The minus-end actin capping protein, UNC-94/tropomodulin, regulates development of the Caenorhabditis elegans intestine



Background: Tropomodulins are actin-capping proteins that regulate the stability of the slow-growing, minus-ends of actin filaments. The C. elegans tropomodulin homolog, UNC-94, has sequence and functional similarity to vertebrate tropomodulins. We investigated the role of UNC-94 in C. elegans intestinal morphogenesis. Results: In the embryonic C. elegans intestine, UNC-94 localizes to the terminal web, an actin- and intermediate filament-rich structure that underlies the apical membrane. Loss of UNC-94 function results in areas of flattened intestinal lumen. In worms homozygous for the strong loss-of-function allele, unc-94(tm724), the terminal web is thinner and the amount of F-actin is reduced, pointing to a role for UNC-94 in regulating the structure of the terminal web.
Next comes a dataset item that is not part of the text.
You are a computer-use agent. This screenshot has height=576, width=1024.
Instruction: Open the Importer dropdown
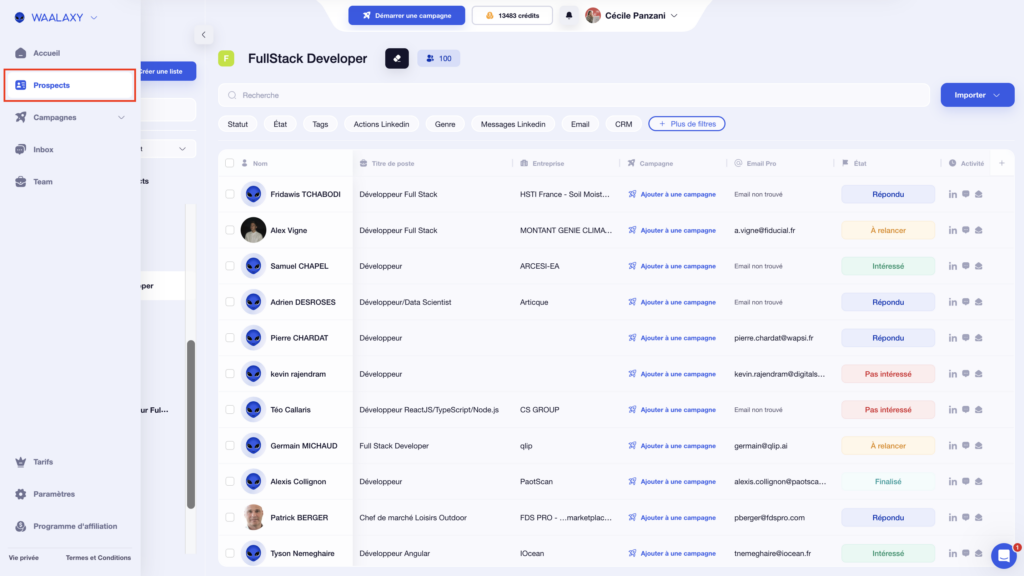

The non-muscle myosin, NMY-1, also localizes to the terminal web, and we present evidence that increasing actomyosin contractility by depleting the myosin phosphatase regulatory subunit, mel-11, can rescue the flattened lumen phenotype of unc-94 mutants. Conclusions: The data support a model in which minus-end actin capping by UNC-94 promotes proper F-actin structure and contraction in the terminal web, yielding proper shape of the intestinal lumen. This establishes a new role for a tropomodulin in regulating lumen shape during tubulogenesis. Developmental Dynamics 243:753–764, 2014. © 2014 Wiley Periodicals, Inc.